É delicado e cheio de elipses o percurso de Estiliano. Se não estou enganado, ele surge na página 18 do livro, apresentado como o único amigo do pai, Amando. “Meu querido Stelios — assim meu pai o chamava.” Os dois se olhavam com admiração, “como se estivessem diante de um espelho”. Isso leva Arminto a refletir: “E, juntos, davam a impressão de que um confiava mais no outro do que em si próprio”.  Tem voz rouca e grave. “Era alto e robusto demais para ser discreto.” Gostava de falar das livrarias de Paris, onde nunca tinha ido. Além da literatura, para se embriagar só tinha o vinho. “Não sei onde ele metia ou escondia o desejo carnal.” Parece feito só de idéias.

Contraponto interior
A prosa de Milton Hatoum é sedutora e, no avançar das páginas, me leva a ver Estiliano bem à minha frente. Estiliano? Armadilhas da leitura: sempre lemos (e toda leitura é interior, mesmo quando feita em voz alta) com o que temos. Leio tendo a meu lado a figura de meu tio Luis Guimarães, irmão mais velho de minha mãe, obeso, solteirão e que puxava dos pés, que morreu de uma unha encravada, ainda nos anos 70. Ela se mistura à presença de Estiliano — e certamente é só porque experimento essa mescla que o personagem de Hatoum me toma. Não que ele não seja um grande personagem, é claro que é. Mas nem sempre conseguimos chegar à grandeza das coisas; precisamos dispor de um contraponto interior (um espelho, como aquele em que Estiliano e Amando se viam) para que a coisa funcione.
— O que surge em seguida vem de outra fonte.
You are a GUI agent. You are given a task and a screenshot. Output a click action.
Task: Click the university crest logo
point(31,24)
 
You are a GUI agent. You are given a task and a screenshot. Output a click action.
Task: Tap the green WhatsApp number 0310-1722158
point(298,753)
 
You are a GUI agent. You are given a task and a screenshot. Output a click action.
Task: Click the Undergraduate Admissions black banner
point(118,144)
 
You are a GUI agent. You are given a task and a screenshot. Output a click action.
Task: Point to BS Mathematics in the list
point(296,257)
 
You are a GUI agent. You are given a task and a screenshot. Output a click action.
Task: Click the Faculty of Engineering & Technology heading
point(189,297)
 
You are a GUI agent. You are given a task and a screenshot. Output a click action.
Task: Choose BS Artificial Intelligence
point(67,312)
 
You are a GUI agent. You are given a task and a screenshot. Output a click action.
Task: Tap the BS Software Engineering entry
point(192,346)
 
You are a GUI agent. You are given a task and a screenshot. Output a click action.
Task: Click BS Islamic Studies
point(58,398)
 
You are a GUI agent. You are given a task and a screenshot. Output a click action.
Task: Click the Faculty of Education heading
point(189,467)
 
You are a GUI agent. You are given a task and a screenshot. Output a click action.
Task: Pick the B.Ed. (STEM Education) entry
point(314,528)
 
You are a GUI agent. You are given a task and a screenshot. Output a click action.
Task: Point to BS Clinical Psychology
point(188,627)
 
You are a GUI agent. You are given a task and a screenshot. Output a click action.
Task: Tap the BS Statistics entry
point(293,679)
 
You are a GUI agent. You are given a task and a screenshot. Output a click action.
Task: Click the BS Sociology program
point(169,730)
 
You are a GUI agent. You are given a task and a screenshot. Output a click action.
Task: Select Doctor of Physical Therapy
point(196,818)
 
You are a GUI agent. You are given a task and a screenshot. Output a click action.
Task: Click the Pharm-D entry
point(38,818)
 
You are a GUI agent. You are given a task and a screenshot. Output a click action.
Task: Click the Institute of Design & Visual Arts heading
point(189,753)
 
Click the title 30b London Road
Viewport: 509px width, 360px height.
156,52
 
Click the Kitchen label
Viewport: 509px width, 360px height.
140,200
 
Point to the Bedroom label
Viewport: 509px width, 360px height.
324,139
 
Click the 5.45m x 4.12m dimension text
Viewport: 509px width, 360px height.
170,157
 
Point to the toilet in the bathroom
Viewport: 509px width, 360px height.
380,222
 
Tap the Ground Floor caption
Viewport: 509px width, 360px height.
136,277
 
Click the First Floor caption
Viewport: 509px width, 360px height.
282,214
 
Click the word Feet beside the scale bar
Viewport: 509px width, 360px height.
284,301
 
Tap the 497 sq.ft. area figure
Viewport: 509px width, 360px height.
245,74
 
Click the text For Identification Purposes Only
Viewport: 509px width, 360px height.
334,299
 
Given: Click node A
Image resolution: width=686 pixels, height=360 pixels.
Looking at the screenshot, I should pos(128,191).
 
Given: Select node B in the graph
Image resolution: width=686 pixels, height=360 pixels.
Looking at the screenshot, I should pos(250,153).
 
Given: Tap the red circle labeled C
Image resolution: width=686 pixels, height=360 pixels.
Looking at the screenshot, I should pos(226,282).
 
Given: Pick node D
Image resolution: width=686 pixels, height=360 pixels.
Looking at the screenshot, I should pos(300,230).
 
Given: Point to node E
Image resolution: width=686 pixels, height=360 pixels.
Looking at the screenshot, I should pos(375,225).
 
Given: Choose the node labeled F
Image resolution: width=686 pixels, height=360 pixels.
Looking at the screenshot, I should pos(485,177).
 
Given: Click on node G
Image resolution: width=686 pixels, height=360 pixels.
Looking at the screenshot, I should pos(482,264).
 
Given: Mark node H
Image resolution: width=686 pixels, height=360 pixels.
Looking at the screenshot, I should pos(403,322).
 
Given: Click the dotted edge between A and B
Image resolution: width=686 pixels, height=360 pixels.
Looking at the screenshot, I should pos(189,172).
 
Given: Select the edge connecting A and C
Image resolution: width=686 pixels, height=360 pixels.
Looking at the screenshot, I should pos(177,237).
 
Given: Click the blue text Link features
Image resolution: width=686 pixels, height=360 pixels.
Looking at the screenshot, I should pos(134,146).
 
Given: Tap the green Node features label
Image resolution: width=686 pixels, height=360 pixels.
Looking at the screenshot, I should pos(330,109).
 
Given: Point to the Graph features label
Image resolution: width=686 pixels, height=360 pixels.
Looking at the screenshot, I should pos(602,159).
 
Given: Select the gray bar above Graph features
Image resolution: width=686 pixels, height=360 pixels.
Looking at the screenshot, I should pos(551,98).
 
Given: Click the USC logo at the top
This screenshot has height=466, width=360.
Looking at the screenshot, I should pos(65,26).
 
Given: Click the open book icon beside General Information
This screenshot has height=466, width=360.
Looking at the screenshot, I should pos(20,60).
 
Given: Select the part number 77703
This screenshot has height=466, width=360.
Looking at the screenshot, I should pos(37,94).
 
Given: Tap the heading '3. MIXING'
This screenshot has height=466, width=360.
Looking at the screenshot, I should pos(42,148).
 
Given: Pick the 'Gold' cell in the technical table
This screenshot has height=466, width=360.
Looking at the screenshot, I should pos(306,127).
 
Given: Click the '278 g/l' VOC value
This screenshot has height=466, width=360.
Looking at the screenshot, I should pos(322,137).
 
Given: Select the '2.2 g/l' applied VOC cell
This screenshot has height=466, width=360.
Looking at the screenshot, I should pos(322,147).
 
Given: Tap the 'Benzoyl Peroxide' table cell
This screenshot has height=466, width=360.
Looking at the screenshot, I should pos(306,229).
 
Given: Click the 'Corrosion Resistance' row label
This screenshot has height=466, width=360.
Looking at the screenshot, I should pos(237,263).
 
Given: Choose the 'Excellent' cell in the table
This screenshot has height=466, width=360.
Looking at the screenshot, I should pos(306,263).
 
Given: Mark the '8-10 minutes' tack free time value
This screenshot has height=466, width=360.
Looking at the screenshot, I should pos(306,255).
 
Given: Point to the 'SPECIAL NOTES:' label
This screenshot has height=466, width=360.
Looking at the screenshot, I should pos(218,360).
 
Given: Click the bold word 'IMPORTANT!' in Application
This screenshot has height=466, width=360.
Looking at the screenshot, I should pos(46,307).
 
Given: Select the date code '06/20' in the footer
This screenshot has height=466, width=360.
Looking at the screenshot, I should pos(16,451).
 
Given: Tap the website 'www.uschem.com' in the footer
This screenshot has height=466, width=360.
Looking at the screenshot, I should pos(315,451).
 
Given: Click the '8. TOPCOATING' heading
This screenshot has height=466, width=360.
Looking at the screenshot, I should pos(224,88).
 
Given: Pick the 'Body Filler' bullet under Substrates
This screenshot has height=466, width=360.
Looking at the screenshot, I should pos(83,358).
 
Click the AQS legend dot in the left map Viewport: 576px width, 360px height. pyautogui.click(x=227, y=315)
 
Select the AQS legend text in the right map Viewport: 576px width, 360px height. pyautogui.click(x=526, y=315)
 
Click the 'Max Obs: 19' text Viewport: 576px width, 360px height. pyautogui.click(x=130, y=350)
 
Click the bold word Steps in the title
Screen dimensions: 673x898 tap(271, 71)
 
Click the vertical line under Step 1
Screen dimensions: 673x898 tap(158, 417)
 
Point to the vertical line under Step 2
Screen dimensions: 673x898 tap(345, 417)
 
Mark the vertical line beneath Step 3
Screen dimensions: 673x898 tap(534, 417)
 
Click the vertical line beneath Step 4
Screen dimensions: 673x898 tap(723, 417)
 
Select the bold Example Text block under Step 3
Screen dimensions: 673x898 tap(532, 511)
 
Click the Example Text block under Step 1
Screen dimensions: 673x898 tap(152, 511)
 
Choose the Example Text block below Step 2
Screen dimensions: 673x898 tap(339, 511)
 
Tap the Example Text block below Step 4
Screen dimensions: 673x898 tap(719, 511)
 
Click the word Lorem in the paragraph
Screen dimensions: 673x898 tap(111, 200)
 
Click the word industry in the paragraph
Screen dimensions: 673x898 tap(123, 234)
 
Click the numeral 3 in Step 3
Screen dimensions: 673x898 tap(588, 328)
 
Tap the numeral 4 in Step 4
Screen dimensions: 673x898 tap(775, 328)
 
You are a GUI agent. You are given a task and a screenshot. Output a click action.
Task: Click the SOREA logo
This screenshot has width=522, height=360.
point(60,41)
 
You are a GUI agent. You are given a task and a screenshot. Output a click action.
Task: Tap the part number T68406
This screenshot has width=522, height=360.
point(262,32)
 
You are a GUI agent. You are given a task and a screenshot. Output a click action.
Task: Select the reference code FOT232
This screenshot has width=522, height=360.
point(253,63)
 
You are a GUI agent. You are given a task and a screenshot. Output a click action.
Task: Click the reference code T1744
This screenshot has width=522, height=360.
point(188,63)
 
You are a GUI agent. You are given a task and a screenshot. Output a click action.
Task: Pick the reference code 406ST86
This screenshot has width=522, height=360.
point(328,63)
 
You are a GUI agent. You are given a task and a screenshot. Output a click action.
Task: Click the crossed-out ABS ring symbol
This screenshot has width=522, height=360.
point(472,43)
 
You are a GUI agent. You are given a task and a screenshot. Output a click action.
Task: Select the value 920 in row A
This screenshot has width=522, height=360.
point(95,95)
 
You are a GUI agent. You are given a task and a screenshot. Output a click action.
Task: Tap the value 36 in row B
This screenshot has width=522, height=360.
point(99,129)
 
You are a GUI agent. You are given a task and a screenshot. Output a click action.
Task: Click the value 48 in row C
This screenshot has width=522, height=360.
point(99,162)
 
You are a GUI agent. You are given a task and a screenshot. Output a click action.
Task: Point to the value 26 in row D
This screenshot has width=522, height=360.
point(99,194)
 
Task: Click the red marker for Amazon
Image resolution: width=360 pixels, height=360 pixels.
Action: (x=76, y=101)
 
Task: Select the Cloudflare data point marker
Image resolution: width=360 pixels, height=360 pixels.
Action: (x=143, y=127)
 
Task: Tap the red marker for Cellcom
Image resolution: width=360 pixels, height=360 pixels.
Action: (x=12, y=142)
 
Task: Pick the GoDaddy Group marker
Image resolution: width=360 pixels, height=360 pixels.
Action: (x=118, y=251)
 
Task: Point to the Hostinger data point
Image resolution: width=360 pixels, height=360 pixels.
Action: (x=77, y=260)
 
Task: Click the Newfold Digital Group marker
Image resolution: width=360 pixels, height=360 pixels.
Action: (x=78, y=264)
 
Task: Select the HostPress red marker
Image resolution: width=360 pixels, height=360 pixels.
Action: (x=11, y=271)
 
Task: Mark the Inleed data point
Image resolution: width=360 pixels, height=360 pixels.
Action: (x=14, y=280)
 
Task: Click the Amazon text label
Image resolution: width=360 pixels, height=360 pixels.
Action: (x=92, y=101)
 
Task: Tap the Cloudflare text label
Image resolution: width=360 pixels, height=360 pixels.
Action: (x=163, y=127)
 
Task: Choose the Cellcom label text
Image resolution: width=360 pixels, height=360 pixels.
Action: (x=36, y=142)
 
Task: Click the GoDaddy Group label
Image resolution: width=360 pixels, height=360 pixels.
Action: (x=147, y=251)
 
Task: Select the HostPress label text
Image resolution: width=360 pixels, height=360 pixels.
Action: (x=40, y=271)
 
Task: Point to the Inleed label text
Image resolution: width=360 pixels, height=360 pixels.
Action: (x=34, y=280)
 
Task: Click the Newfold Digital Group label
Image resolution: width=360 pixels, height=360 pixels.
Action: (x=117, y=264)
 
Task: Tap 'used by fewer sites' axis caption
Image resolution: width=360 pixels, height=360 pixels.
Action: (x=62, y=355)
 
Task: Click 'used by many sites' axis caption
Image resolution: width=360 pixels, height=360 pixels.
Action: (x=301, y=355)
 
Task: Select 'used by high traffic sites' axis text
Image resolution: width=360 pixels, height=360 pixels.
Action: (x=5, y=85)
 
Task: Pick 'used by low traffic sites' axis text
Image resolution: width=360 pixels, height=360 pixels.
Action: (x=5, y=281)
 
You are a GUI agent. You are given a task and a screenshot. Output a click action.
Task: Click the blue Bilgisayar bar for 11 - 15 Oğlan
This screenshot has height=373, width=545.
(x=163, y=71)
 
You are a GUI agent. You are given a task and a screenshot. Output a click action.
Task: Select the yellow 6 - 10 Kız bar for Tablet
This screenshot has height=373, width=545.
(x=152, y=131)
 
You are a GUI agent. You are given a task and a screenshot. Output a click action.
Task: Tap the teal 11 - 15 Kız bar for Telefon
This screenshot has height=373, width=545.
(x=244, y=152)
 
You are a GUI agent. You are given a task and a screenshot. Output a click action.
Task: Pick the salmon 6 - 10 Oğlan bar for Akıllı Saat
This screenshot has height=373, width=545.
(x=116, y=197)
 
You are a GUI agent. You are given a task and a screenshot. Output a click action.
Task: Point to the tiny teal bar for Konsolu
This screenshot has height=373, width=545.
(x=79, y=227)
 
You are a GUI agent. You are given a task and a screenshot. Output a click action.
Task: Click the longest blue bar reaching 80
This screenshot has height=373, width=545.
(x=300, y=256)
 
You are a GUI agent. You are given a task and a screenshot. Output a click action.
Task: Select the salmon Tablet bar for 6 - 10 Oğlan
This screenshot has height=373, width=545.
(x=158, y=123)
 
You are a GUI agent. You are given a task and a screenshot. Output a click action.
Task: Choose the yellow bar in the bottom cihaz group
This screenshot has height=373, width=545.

Pois bem, agora tenho o meu Estiliano. Outros leitores têm, ou terão, o seu. Falo, portanto, do meu — e aqui talvez deva me desculpar com Hatoum. Mas todo grande escritor sabe que seus personagens não lhe pertencem, que eles renascem a cada leitura, são uma mistura do que se escreve com o que se lê. Na leitura, o personagem pertence mais ao leitor que ao escritor. Fracasso do escritor, ou sua vitória? Volto, mais tranqüilo, ao meu Estiliano — o personagem que Hatoum me dá. Arminto, o protagonista, sempre em dificuldades na relação com o pai, aconselha-se com o advogado. Até que Amando, o pai, morre, logo no momento em que eles se reencontrariam. O pai morre em seus braços. A partir daí, Estiliano, a imagem refletida de Amando, cresce ainda mais. Sem ser o pai, toma o lugar do pai — lugar que o pai, na verdade, nunca ocupou. Ele é aquele que sabe que a grandeza só tem algum significado quando conseguimos associá-la ao contingente.

Apaixonado pela órfã Dinaura, que vive em um internato de freiras carmelitas, Arminto busca a ajuda de Estiliano para conquistar a moça. Pensa que o velho não se comove com seu pedido, pois lhe devolve um olhar vazio. “Nada de dor nem compaixão.” Ele se mantém concentrado em uma folha de papel, em que copia versos de um poema. Entrega-o, por fim, a Arminto, como um instrumento para a conquista de Dinaura. Algumas portas se entreabrem em seguida. Quando o mundo de Arminto desaba, Estiliano o aconselha a mudar-se para Manaus, mas ele não o ouve. O cargueiro alemão que herdou do pai naufraga. Ele vai à falência.  Preso na paixão por Dinaura, não consegue reagir. “Aquela moça arrancou tua cabeça”, Estiliano resume. Mas é difícil ouvir. O advogado lhe dá conselhos práticos, mas sabe que suas palavras, barradas pela redoma da paixão, não o atingem. “Estiliano me encarou com pessimismo, que é mais doloroso que o insulto.” Convence-o, por fim, a visitar a fazenda da família, último rasto da herança paterna.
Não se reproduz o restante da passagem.